The challenge was to work out if the archive could be digitised safely and made available to the family members in some way. The archive was not intended to be made available publicly in its entirety, and the challenge was to digitise the vast range of materials and make them searchable using portable storage media that could be replicated and sent to various family members.
How Scan Data Experts Responded
SDE supported the Foyle family by carrying out a condition report and inventory of the archive, suggesting different options for the preservation and protection of the materials and, eventually designing and delivering a digitisation project to create an entirely digital version of this diverse collection for access by the family.
The first step in the project was to visit the collection and assess it in detail. The collection was well organised in a single room in the family home, and it was possible to assess the collection to come up with accurate page quantities in only 1 day.
There were approximately 100,000 pages of information from 1910 to 2010 when the Foyles archive was held in a digital form only. Almost all the material was types or printed text which would lend itself well to Optical Character Recognition (OCR) thereby making the materials searchable post digitisation.
Much of the material was bound into books and these bindings needed to be protected as part of the digitisation process. The condition was generally good but some of the older materials including press clippings were in volumes where the binding had failed, the paper was brittle due and animal glues had failed leading to clippings coming loose from the pages.
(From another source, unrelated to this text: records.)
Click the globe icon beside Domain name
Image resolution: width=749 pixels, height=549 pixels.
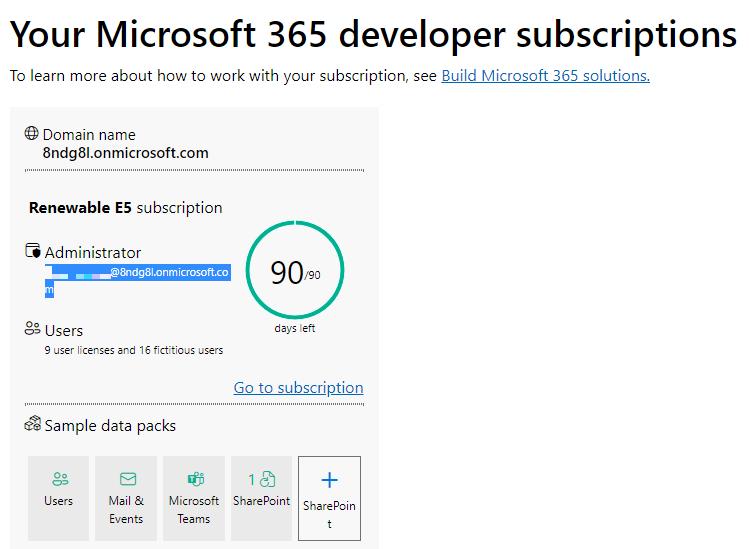point(31,134)
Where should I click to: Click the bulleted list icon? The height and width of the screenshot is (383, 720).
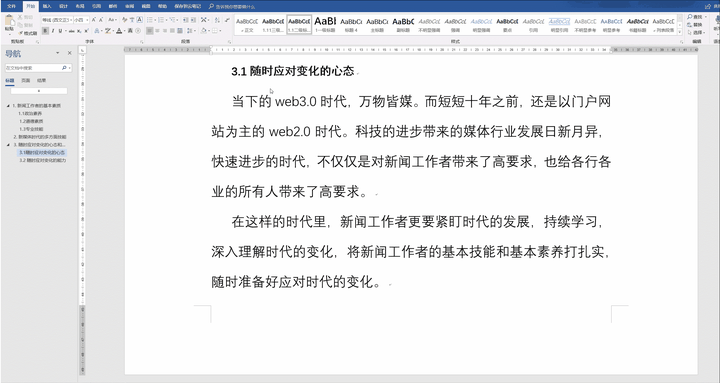(x=151, y=20)
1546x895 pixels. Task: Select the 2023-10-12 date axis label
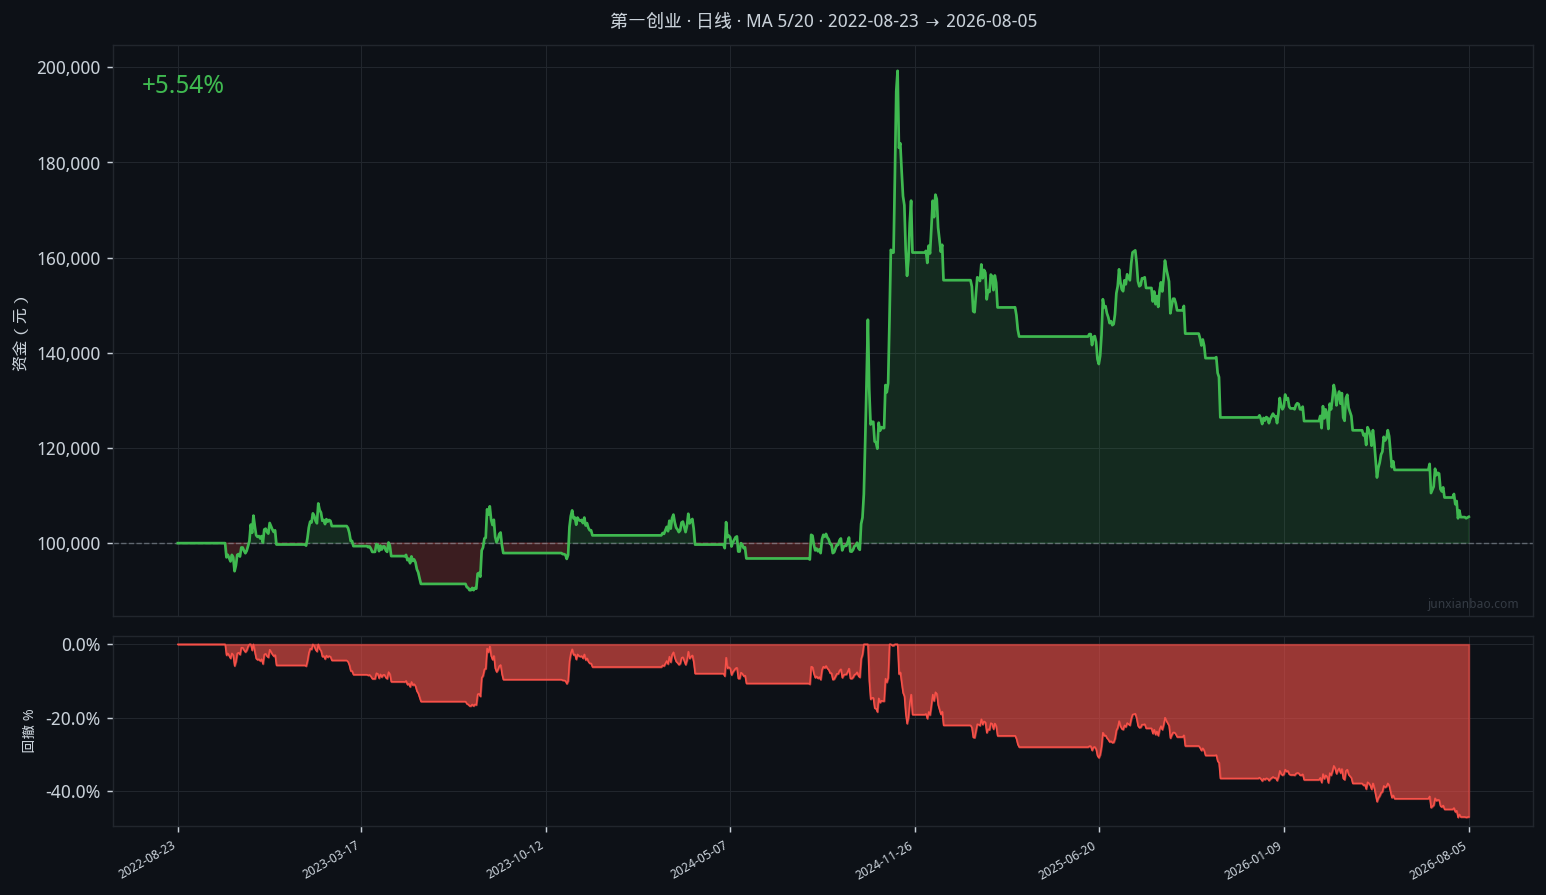pos(516,860)
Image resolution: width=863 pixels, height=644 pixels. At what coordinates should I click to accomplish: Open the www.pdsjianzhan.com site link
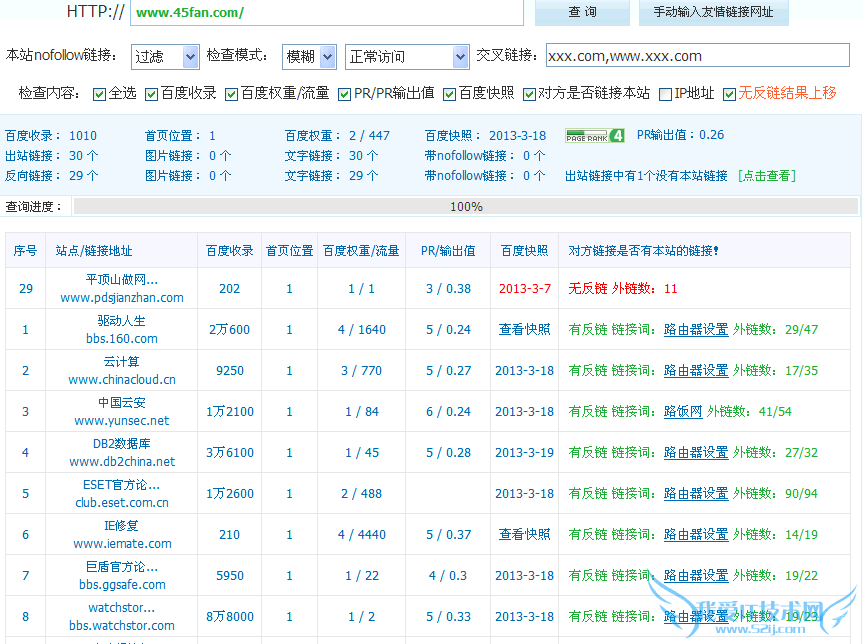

SDE produced an inventory and a condition report recommending that on invasive book scanning be used for the majority of the materials so as to protect the originals while retaining very high quality images for OCR recognition and searchability
SDE also suggested that 300ppi 24-bit RGB colour images be captured of every page side containing content and that it should be stored in as uncompressed TIFF image files as a preservation copy. Utilising a digital preservation solution and online representation of the content was considered but it was decided that the archive should remain private and therefore a local hard drive base methodology should be used to deliver the digital archive to the family.
SDE suggested that the access copy of the archive should be stored as searchable image and text PDF files. These could be gathered together into a PDF ‘Catalog’ or collection enabling users to search across all the PDFs of each file, book or box of index cards. It was also suggested that the PDFs be presented behind PDF forms so that the users could open a single PDF and then prowse or search all the content of the archive from that single jumping off point.
The specification for the project was written and sent to several scanning companies for a competitive tender evaluated with a 70:30 weighting on price. Genus won the tender and secured the project.
The materials were boxed up and collected by Genus and the digitisation was carried out as directed in the specification using their Goobi workflow management system and their specialised book scanners in their facility in Nuneaton.
Geoff Laycock visited the production site several times to spot check the digtisation process and oversee the creation of the data. At the end of the project SDE quality checked all the data before delivery to the Foyle family to ensure that it was correct and that all content has been captured. No issues were found.
The final data (both the high-resolution preservation images and the PDF access copies) were written to several hard drives and delivered to the family members. The original materials were delivered to a secure storage facility.
Why The Foyles Archive Chose Scan Data Experts
Christopher Foyle began the process of investigating digitisation options for the archive in 2019 and had several conversations with universities and potential scanning services suppliers. As part of those conversations SDE was recommended as consultants that could frame his requirements in such a way that scanning suppliers could provide reliable costs for the digitisation of the collection.
After some initial conversations, Mr Foyle asked SDE to provide a quotation for consultancy services. The quotation was to assess the collection condition, generate a detailed inventory and then produce a digitisation specification which could be used to secure scanning quotations from various suppliers. The quotation also extended to managing the selection of the scanning supplier, managing the project and checking the resulting data for accuracy.
SDE was commissioned to work on the project on that basis.